Does any one know if males in D. tinctorius Powder Blue have nupital pads, my major prof told me that they might, which would be a gray area around the thumb and palm region...Any one have any idea if D.tinc Powder Blue even have nupital pads?


----------



## wishIwereAnExpert (Jul 18, 2005)

Nupital pads are generally used to hold on to the female while in amplexus; since D. tinctorius doesn't perform amplexus, my guess would be no.

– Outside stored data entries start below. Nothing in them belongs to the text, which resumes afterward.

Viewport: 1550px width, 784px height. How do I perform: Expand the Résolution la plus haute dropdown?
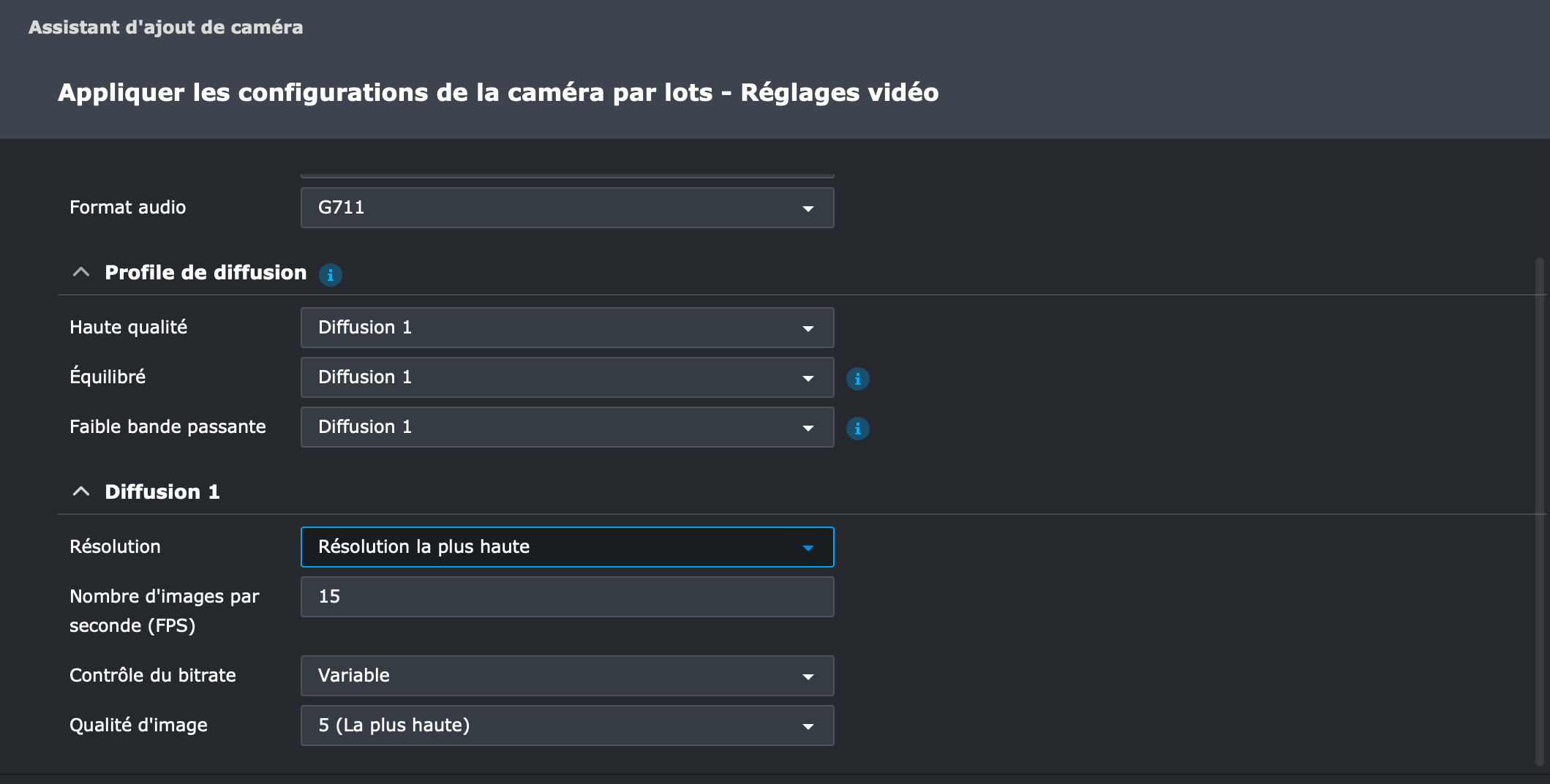point(567,547)
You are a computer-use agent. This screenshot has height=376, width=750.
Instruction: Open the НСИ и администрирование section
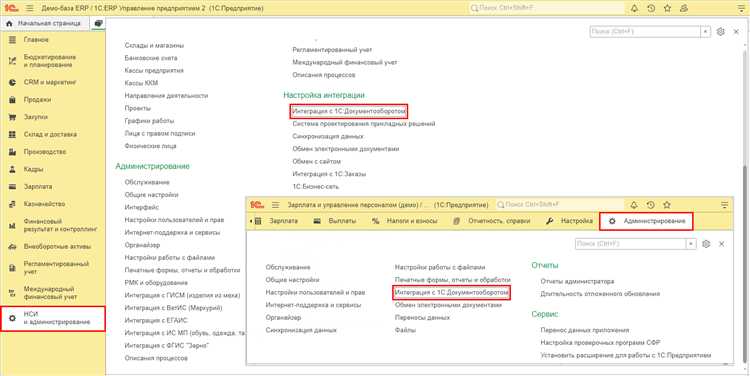tap(53, 318)
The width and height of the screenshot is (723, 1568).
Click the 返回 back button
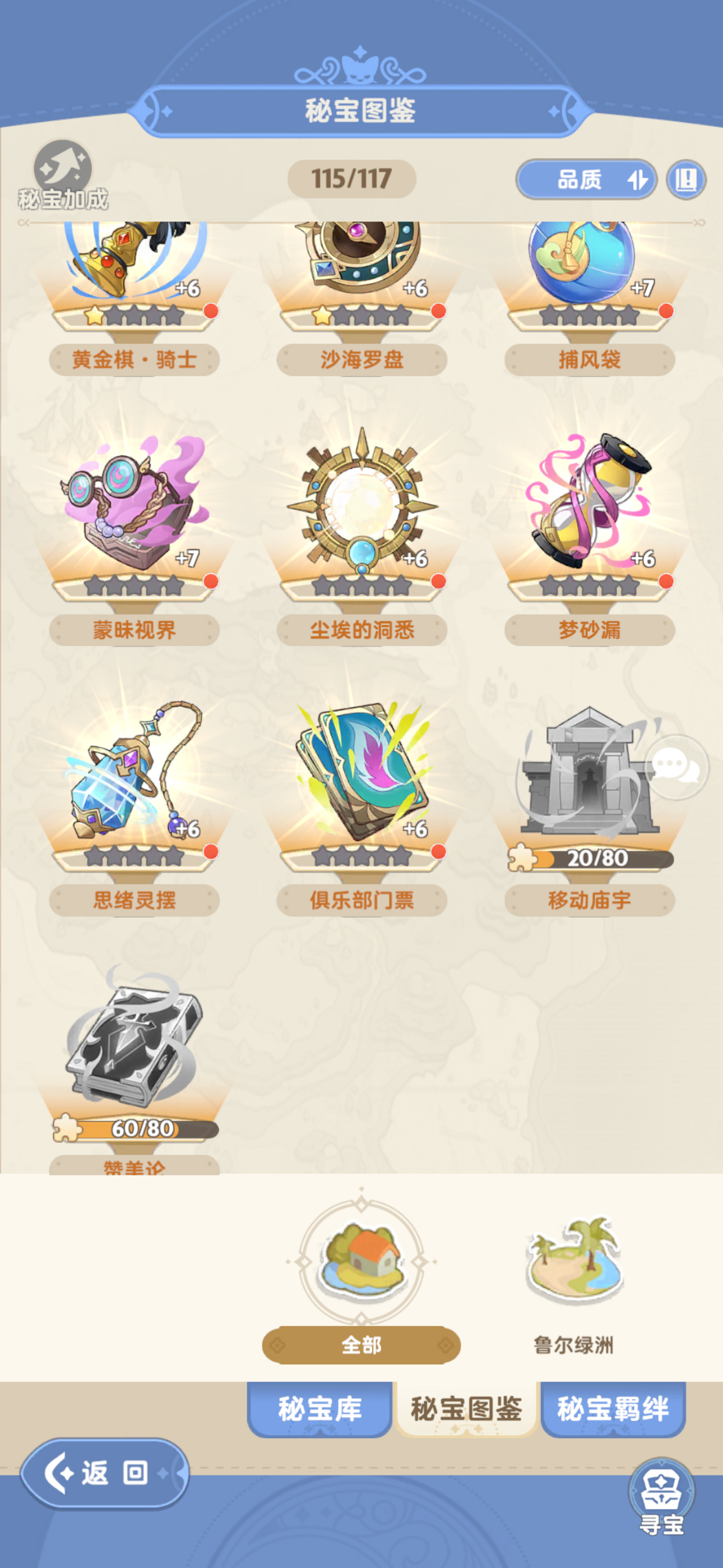point(105,1474)
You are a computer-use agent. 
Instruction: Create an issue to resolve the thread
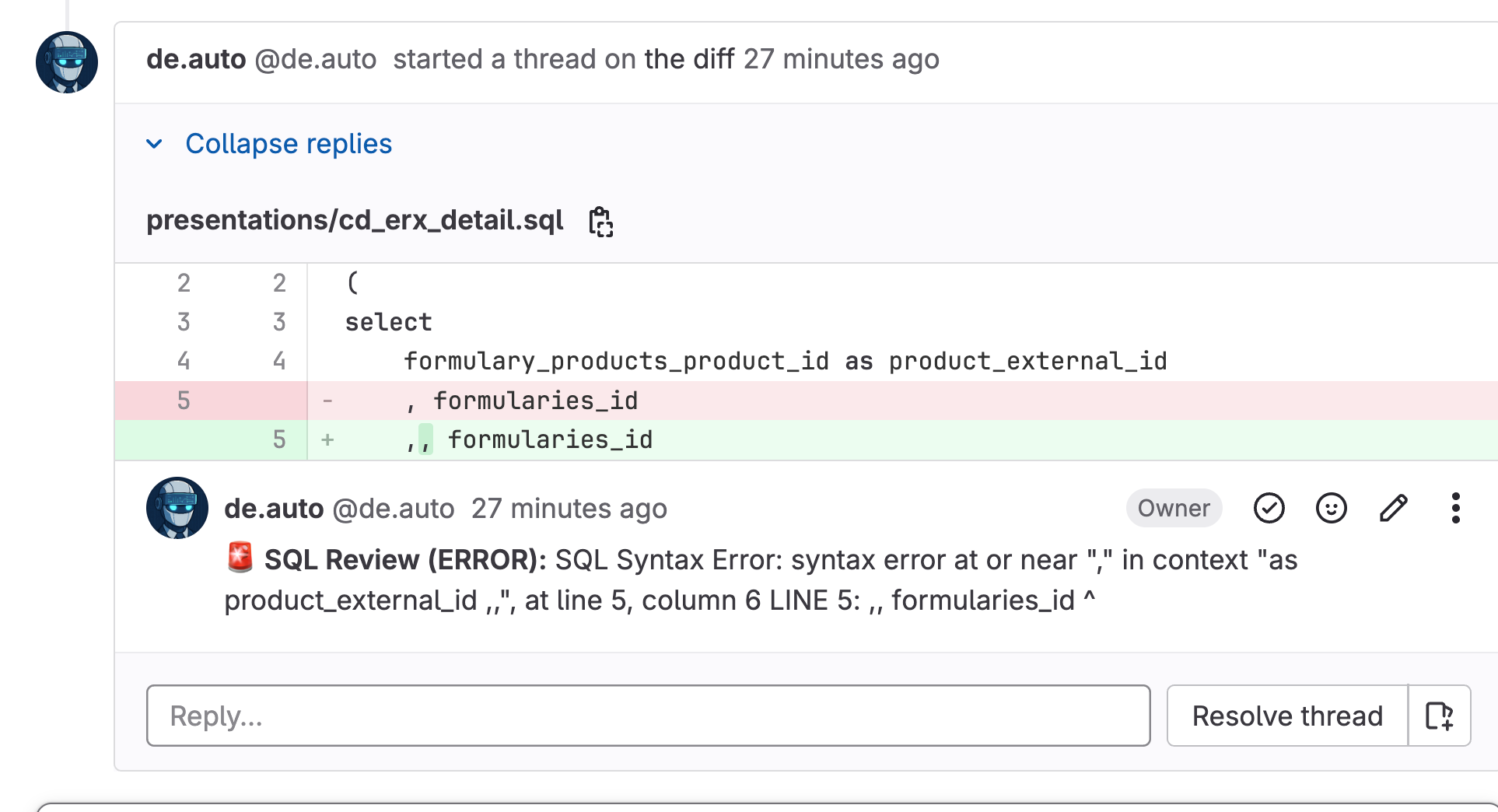pyautogui.click(x=1438, y=716)
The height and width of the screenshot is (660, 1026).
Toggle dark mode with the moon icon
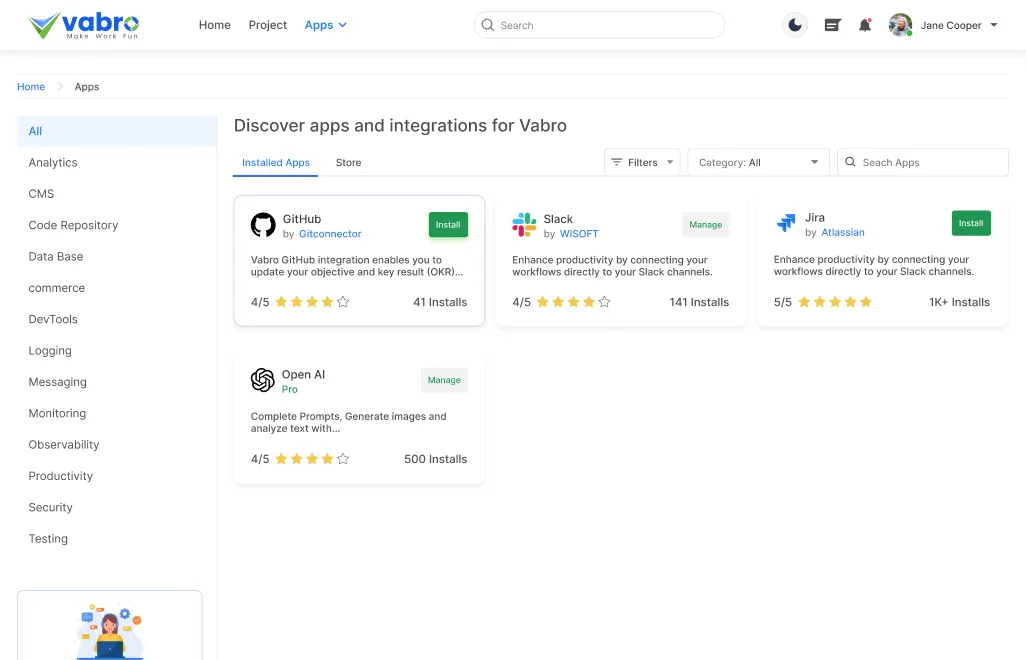click(795, 25)
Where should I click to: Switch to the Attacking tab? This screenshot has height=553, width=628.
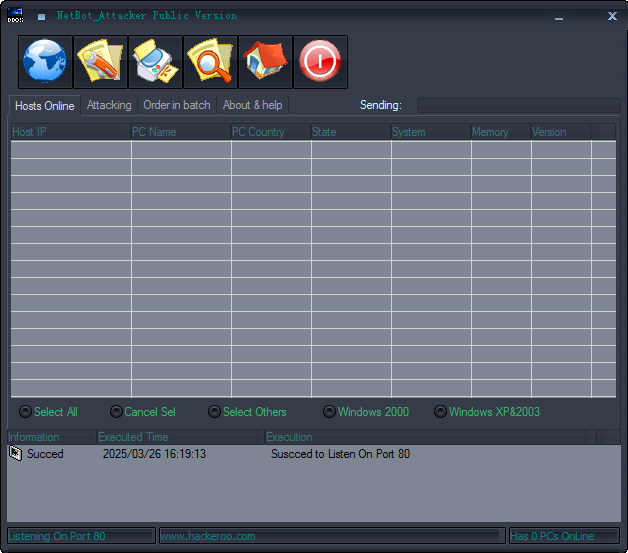pos(109,105)
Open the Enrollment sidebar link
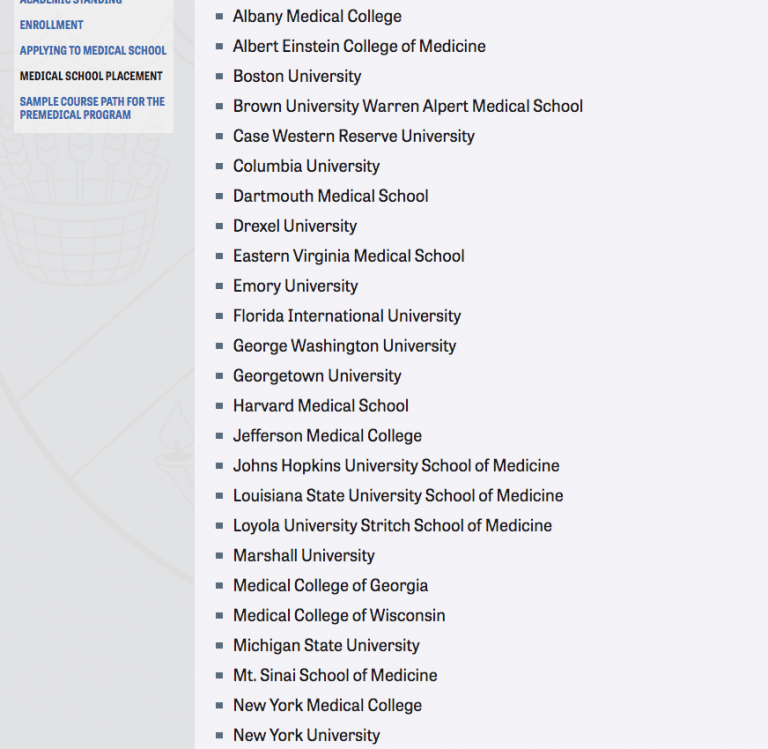768x749 pixels. (51, 25)
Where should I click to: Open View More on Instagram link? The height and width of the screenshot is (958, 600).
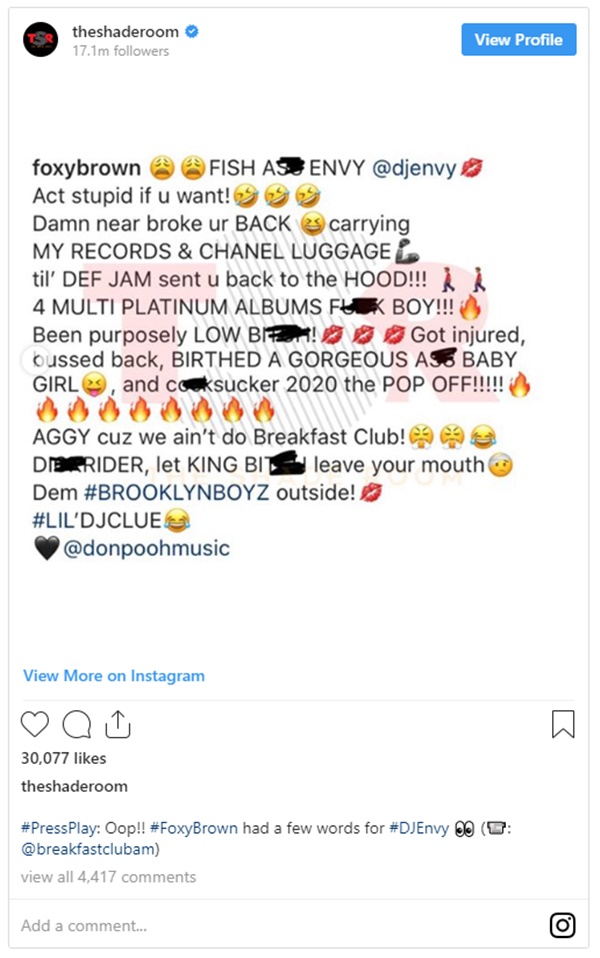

My visual observations agree with that.

-Solly


----------



## NCSUdart (Oct 1, 2004)

Not good for darts, but nuptial pads are great for sexing tree frogs at shows.


----------



## KeroKero (Jun 13, 2004)

Nuptual pads work on a lot of strongly seasonal breeders with amplexus... its not usually there all year around, only developing during the breeding season and to help grip the females... espseically important in breeding explosions where other males are trying to wrestle them off for a chance at the girl!

PDFs are not strongly seasonal breeders... even what we call "seasonal breeders" in this hobby are rather loosely seasonal, not nearly to the degree of the one time only explosive breeders (like our native toads) or frogs that multiple clutch in a short season (mantellas and many treefrogs). PDFs also don't have true amplexus, but rather a complex courtship to get the job done.


----------